> What you have to do
Lines in the listing that hold the string "computer" need to be tallied, and the total given alone.

____ Input data

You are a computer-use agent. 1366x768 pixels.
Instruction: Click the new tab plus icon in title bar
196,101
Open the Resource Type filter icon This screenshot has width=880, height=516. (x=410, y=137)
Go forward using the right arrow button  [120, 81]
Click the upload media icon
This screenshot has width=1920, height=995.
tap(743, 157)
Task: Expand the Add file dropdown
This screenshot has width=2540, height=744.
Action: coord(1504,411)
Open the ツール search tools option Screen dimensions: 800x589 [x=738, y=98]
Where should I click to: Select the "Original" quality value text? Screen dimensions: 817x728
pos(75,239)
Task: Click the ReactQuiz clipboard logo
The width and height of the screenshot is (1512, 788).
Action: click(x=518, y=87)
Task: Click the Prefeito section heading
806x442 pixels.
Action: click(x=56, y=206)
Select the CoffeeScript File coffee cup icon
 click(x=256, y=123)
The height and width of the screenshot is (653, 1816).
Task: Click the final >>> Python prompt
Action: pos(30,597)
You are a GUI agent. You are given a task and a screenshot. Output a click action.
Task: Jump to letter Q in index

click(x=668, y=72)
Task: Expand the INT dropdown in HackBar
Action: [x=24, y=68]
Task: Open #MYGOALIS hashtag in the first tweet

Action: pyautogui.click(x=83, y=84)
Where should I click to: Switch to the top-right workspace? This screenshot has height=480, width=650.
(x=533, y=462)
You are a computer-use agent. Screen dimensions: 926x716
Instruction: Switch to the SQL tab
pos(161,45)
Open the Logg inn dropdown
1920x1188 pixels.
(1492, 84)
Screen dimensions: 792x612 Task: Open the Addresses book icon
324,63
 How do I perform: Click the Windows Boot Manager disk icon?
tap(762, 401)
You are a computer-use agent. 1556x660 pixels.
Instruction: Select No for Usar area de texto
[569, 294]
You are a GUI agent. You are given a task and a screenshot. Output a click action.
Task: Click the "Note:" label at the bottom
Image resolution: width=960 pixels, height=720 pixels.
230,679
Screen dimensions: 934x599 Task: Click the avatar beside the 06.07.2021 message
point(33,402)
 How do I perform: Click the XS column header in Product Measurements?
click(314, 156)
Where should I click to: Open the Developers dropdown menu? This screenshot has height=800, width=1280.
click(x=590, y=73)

________

> Exercise answer
3